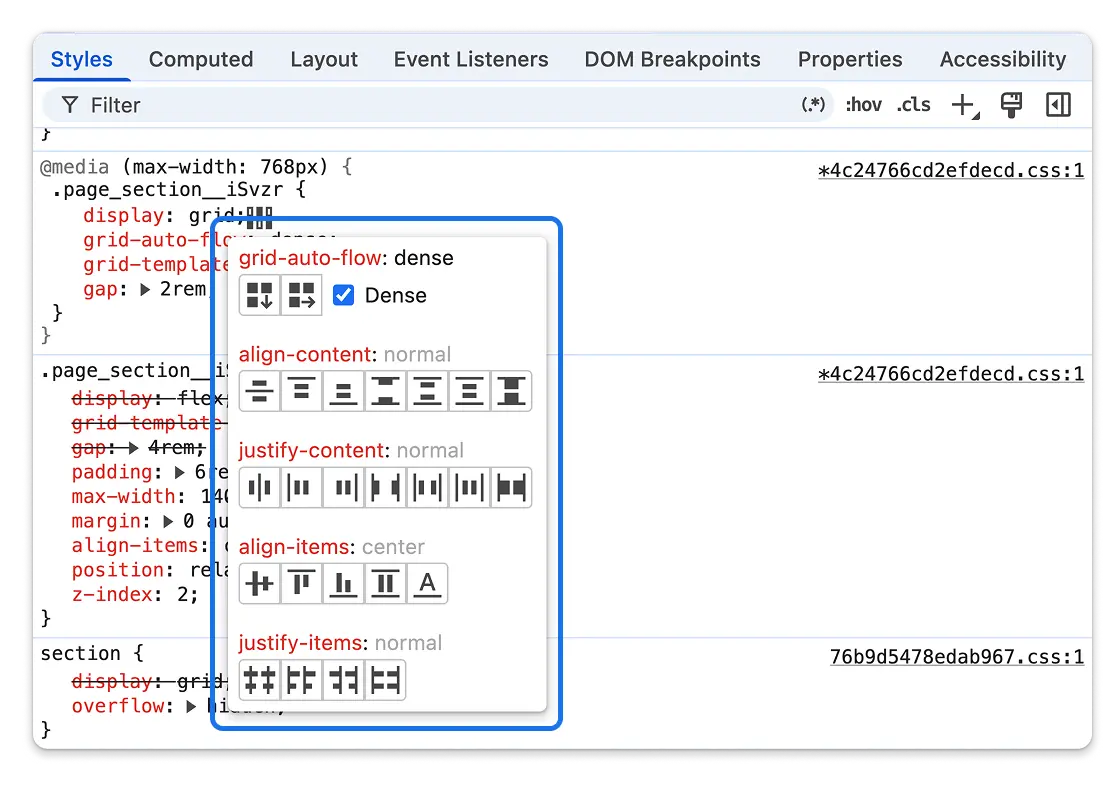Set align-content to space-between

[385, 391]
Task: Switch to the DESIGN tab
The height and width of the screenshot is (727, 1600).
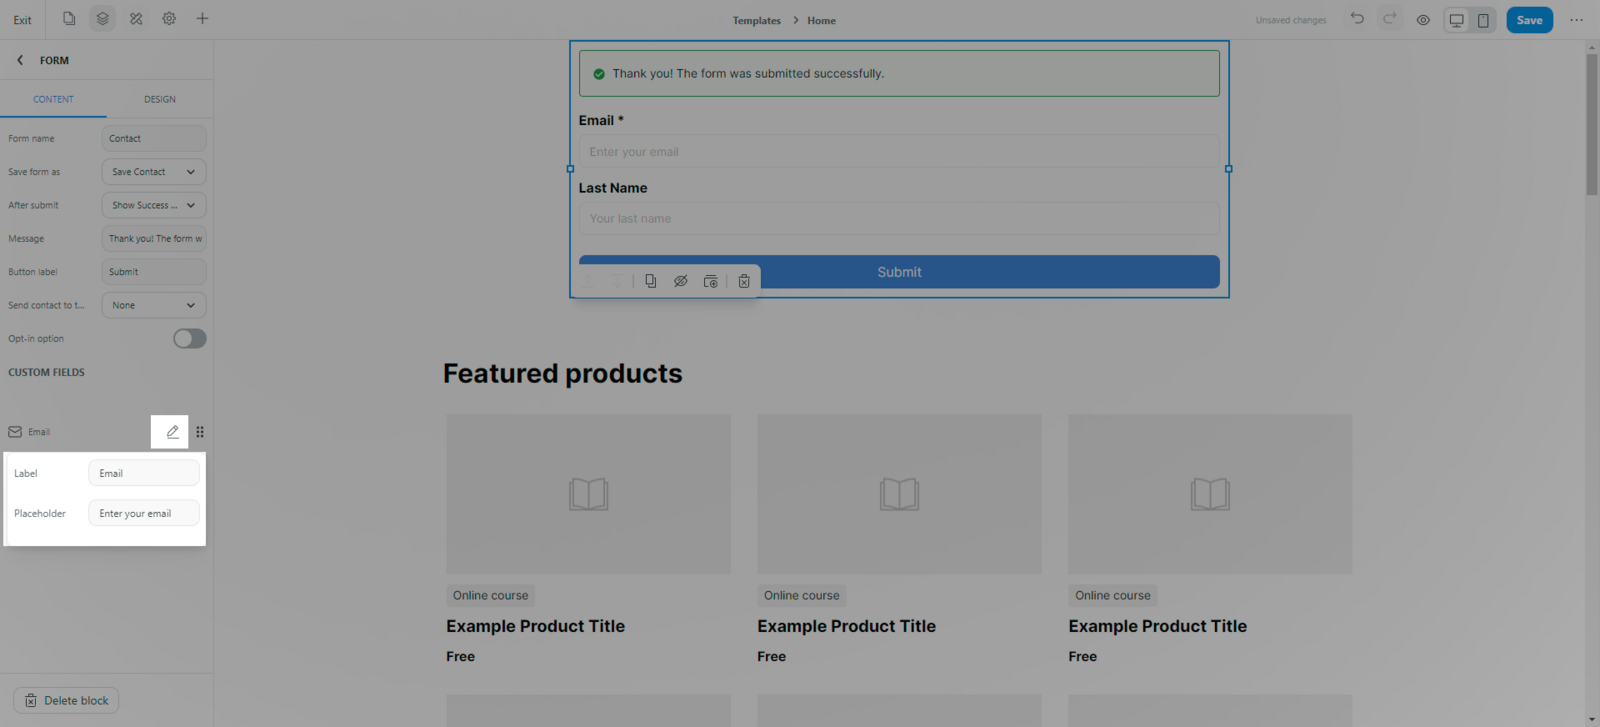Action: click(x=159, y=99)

——

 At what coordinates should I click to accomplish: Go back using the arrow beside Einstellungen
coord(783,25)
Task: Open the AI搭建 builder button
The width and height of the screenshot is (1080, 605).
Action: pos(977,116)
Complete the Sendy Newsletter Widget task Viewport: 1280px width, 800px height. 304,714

——

◆ **WORK TASK**:
Every line from the line containing "Task: Open the AI搭建 builder button" through the line containing "Complete the Sendy" in the records above must be retyped exactly. Leave out the rest.

◆ **RESULT BELOW**:
Task: Open the AI搭建 builder button
The width and height of the screenshot is (1080, 605).
Action: pos(977,116)
Complete the Sendy Newsletter Widget task Viewport: 1280px width, 800px height. 304,714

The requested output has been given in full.